WHAT TO DO: Below is some data. Retype exactly the lines starting at the one with "Viewport: 527px width, 460px" and ending at the one with "Task: Select the Tout filter tab".

Dataset excerpts:
########################################

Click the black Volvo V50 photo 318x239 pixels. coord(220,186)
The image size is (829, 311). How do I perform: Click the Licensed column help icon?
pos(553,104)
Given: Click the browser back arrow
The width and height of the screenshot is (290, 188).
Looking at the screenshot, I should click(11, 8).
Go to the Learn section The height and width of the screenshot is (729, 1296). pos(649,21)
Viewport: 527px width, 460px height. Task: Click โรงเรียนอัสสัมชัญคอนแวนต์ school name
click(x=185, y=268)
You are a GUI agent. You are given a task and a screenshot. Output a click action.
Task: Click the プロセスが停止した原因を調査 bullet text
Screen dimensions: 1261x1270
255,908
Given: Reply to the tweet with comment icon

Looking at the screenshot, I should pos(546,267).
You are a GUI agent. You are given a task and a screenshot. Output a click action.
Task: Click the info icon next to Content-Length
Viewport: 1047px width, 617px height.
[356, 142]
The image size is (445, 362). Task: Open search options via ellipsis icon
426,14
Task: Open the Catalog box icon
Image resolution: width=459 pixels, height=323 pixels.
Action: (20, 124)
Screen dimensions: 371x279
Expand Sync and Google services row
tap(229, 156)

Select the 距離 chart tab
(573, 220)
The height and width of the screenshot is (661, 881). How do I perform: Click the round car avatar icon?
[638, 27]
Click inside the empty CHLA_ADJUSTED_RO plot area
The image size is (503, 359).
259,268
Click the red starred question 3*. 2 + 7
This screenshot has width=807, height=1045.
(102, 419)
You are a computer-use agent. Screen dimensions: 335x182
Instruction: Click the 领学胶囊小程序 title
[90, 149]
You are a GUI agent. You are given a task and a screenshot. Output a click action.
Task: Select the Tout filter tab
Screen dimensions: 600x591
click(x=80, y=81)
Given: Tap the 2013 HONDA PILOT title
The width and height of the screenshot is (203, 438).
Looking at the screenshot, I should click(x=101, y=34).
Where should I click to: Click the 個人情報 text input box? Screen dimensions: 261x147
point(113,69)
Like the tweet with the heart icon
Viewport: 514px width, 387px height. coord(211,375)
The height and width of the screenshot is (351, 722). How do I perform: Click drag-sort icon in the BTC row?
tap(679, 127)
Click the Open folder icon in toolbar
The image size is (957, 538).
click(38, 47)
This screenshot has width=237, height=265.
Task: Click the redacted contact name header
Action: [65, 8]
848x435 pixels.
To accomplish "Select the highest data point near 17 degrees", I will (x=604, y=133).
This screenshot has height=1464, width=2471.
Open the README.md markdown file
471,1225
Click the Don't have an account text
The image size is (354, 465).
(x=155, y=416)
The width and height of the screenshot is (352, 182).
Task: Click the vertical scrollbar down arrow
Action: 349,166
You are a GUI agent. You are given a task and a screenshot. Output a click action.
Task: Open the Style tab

########################################

EXPECTED OUTPUT:
Viewport: 527px width, 460px height. Task: Click โรงเรียนอัสสัมชัญคอนแวนต์ school name
click(x=185, y=268)
You are a GUI agent. You are given a task and a screenshot. Output a click action.
Task: Click the プロセスが停止した原因を調査 bullet text
Screen dimensions: 1261x1270
255,908
Given: Reply to the tweet with comment icon

Looking at the screenshot, I should pos(546,267).
You are a GUI agent. You are given a task and a screenshot. Output a click action.
Task: Click the info icon next to Content-Length
Viewport: 1047px width, 617px height.
[356, 142]
The image size is (445, 362). Task: Open search options via ellipsis icon
426,14
Task: Open the Catalog box icon
Image resolution: width=459 pixels, height=323 pixels.
Action: (20, 124)
Screen dimensions: 371x279
Expand Sync and Google services row
tap(229, 156)

Select the 距離 chart tab
(573, 220)
The height and width of the screenshot is (661, 881). How do I perform: Click the round car avatar icon?
[638, 27]
Click inside the empty CHLA_ADJUSTED_RO plot area
The image size is (503, 359).
259,268
Click the red starred question 3*. 2 + 7
This screenshot has width=807, height=1045.
(102, 419)
You are a computer-use agent. Screen dimensions: 335x182
Instruction: Click the 领学胶囊小程序 title
[90, 149]
You are a GUI agent. You are given a task and a screenshot. Output a click action.
Task: Select the Tout filter tab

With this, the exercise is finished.